Butterflies

When I was a young boy nothing interested me more than roaming the yards and alleys of my block, net in hand, searching for the exotic butterflies I read about in my insect book.  While I would find Monarchs, Mourning Cloaks and Tiger Swallowtails, I was ever on the hunt for exotic purple, blue and other magical specimens that I believed just might drift up from the deep jungles of South America or mystically get swept up in a trade wind from Africa.

I dreamed of being an entomologist and once literally dreamed of a vast underground archive of every butterfly that ever was—level after level going down and spreading out in all directions in a treasure trove of all the colors and patterns from nature’s palette (far exceeding anything I could ever express of my own palate).

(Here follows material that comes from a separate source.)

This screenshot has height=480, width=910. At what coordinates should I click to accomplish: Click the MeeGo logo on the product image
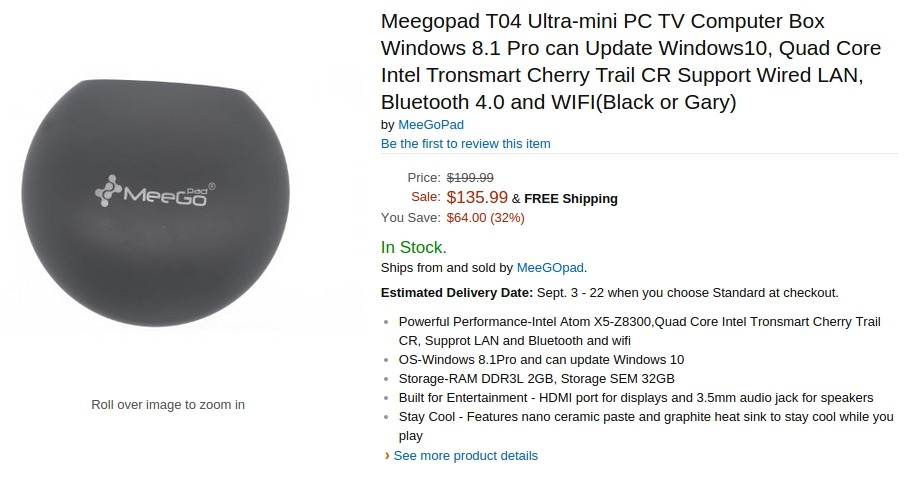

Much later, as I ventured into my studies in psychology, it pleased me to learn that the word “psyche” means both soul and butterfly in Greek.  So, in a way, my path as psychologist was foretold in my almost magnetic enchantment with butterflies, as well as representing my intuitive quest for the Anima (with the butterfly an apt symbol of the luminescent soul that we all tend to project out and pursue in the world until we realize, as my early dream also foretold, that it is to be found deep within us, as symbolized as residing within the depths of the earth).

It is interesting what the child’s mind knows before it is taught and influenced by the world, and I suspect that most kids carry this sort of knowing, only most quickly forget it as they acclimate to the world.  I never really fully acclimated to the world, but I remember arcane things of child-mind, in recompense perhaps.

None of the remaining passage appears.